Aviation week , july 7:
COURTESY-OLYBRIUS
THANK U FOR THE INFO MATE
New Avionics For Gripen, Typhoon And Rafale
Modernizing electronics is the most efficient way to upgrade a fighter design, and European governments and industry are investing in those areas to keep their programs competitive.
The most comprehensive fighter avionics program in Europe is the all-new sensor and processing suite for the Saab JAS 39E Gripen. Its main components are the Selex Raven ES"‘05 active, electronically scanned array (AESA) radar and Skyward-G infrared search and track (IRST) sensor (AW&ST March 17, p. 28) and Saab's all-new electronic warfare system (AW&ST May 26/June 2, p. 66), including AESA transmit/receive units using gallium-nitride (GaN) technology.
Selex asserts that its IRST technology—also used on Typhoon—has detected and tracked stealth aircraft and can do so at tactically useful ranges. The Raven radar will be the first operational AESA to use a "repositioner"—a rotating mount for the canted array, which provides a wider field of regard than a fixed AESA. The jamming system—which is regarded as a major technological advance and will not be fully installed before 2023—will be able to generate high-powered, agile jamming beams over a wide spectrum.
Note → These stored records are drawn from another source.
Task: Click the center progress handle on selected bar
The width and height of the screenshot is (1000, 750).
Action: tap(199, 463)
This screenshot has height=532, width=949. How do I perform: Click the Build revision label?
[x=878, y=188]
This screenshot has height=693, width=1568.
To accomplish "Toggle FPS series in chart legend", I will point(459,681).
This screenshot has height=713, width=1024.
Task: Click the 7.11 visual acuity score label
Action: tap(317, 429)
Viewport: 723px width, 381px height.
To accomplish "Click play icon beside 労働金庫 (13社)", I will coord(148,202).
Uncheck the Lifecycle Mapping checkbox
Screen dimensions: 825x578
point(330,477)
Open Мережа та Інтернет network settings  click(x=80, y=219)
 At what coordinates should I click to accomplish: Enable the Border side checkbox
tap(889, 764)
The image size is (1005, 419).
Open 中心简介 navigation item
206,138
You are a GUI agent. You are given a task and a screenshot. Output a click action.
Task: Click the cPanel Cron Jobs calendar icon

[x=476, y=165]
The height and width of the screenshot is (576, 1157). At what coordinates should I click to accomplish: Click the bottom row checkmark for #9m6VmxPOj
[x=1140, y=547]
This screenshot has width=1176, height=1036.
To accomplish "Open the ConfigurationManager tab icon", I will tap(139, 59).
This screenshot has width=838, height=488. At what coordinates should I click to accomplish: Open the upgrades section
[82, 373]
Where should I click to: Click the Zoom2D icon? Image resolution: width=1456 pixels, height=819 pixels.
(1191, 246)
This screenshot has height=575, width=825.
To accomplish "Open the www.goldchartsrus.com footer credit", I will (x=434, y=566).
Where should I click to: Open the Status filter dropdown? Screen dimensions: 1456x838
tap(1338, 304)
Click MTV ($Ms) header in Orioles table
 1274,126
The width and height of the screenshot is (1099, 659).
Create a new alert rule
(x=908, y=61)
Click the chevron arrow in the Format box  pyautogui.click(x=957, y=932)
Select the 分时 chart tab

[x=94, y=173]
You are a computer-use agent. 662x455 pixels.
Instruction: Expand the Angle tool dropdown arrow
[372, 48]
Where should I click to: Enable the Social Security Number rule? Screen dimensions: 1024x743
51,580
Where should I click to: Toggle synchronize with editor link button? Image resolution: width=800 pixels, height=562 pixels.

Saab also is building on its experience with datalinks to improve the already close connections that are possible within a flight of Gripens. This will include the ability of one aircraft to jam the target while the other tracks it, automated and unpredictable "hopping" of the radar transmission from one aircraft in the formation to another, and the use of multiple IRSTs for high-accuracy passive ranging and tracking.
France has also announced big investments for Rafale. Dassault has already inducted the first of the French Navy Rafale F1-standard aircraft to begin an upgrade to the latest service configuration, F3-04T, which includes the active, electronically scanned array (AESA) version of the RBE2 radar and the DDM-NG missile-warning system. The program goal is to retain all the aircraft in service through rolling upgrades, the company says.
The DDM-NG, part of the Thales/MBDA Spectra defensive avionics suite, comprises two imaging infra-red sensors located on either side of the fighter's fin-tip pod, each with a hemispherical field of view and jointly providing full spherical coverage other than the area blanked by the fighter's wing. Its ability to detect and track other targets, such as aircraft, is classified, according to Dassault.
In January, the French defense ministry awarded Dassault a contract for the next major Rafale upgrade, known as F3-R. It includes more powerful processors and upgrades to the Multi-functional Information Distribution System-Low Volume Terminal datalink and the automatic ground collision avoidance system.
For tactical and strategic reconnaissance missions, F3-R will include in-cockpit replay and analysis of imagery from the Thales Areos long-range oblique photography (Lorop) reconnaissance pod. The Rafale pilot or weapon system operator will be able to review imagery without interrupting the pod's collection process.
The upgrade will also see a series of improvements to Spectra. Developed by Thales and MBDA, Spectra is a fully automated system that provides electromagnetic detection, laser and missile warning, jamming and four chaff/flare dispensers. French industry sources say that during operations over Libya in 2011, Rafale literally disappeared from the radar screens of the Libyan air force, performing "soft kills" on enemy radar systems.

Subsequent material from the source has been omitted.